If God doesn’t build, nothing we build will last. Apart from God, all our best efforts will be in vain, meaning they will be useless and worthless.
Rooting Power of Prayer
But prayer has rooting power. It connects us to the true source of power and life in our mentoring relationships, which is God himself. Prayer roots us to the truth of God’s sovereignty so that we can approach mentoring knowing that the Lord works through his workers.
Prayer helps us acknowledge that God is truly the one doing the work through us. Since our work rests on his work, we won’t despair when struggles or frustrations arise in our mentoring relationships and we will give him the glory when things go well.
Prayerlessness can reveal a lack of faith. It can show that we maybe doubt God’s ability to help us, so we don’t turn to him as we ought to.
Prayer roots us to the truth of God’s sovereignty.
Prayerlessness can also reveal pride. Neglecting to pray can indicate that we’re believing the lie that we can build on our own without God’s help. When pride takes root in mentoring, it leads us to make disciples of ourselves instead of Jesus.
Prayer in mentoring keeps us humbly dependent on God and humbly rooted in his sovereignty.
Not Just The First Thing, But The Constant Thing
In mentoring, prayer isn’t just the first thing we do, it’s the constant thing we do. Mentors pray to God so that their help and hope continually flow from him. Mentors pray continually for their mentee. And mentors pray for themselves to be undefiled conduits of God’s grace, love, and wisdom into the lives of their mentee.
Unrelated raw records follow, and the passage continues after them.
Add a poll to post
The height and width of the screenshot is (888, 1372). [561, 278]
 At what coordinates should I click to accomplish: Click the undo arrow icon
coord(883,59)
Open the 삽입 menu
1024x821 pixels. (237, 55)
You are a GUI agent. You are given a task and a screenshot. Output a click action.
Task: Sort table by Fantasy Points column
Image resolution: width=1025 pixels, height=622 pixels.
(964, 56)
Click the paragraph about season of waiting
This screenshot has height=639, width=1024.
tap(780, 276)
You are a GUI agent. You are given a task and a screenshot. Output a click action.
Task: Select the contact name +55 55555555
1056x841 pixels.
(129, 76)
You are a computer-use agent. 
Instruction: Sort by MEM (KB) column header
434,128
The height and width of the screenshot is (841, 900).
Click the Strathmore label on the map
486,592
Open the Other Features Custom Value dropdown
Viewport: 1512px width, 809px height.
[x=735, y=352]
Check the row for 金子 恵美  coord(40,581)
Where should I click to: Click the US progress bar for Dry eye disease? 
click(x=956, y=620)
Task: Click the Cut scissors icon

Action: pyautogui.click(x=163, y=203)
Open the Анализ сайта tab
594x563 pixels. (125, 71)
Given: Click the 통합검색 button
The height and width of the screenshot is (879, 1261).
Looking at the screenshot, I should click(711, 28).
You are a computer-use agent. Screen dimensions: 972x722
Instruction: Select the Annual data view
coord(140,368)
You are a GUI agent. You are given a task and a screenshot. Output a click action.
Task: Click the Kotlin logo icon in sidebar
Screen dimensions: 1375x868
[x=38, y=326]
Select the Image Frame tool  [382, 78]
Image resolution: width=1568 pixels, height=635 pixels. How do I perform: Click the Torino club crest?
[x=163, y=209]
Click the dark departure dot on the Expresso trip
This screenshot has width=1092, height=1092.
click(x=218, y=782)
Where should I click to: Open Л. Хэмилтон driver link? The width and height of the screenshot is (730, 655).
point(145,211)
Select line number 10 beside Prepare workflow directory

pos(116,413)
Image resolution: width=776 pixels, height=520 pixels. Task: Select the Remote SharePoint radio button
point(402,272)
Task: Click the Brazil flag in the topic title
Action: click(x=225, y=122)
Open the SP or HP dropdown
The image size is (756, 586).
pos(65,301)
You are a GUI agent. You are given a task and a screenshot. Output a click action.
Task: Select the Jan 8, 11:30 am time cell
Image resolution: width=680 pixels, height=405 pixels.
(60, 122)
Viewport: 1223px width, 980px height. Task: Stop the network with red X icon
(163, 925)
But the great thing is that even our prayers themselves are undergirded by God. Not even in prayer are we left to our own strength and ability. In our weakness, God intercedes on our behalf. “Likewise, the Spirit helps us in our weakness. For we do not know what to pray for as we ought, but the Spirit himself intercedes for us with groanings too deep for words.” (Romans 8:26)
So do not mentor in vain. Instead, root yourself in God through prayer. As we do, we will see that the Lord truly is faithful to do his work through his workers.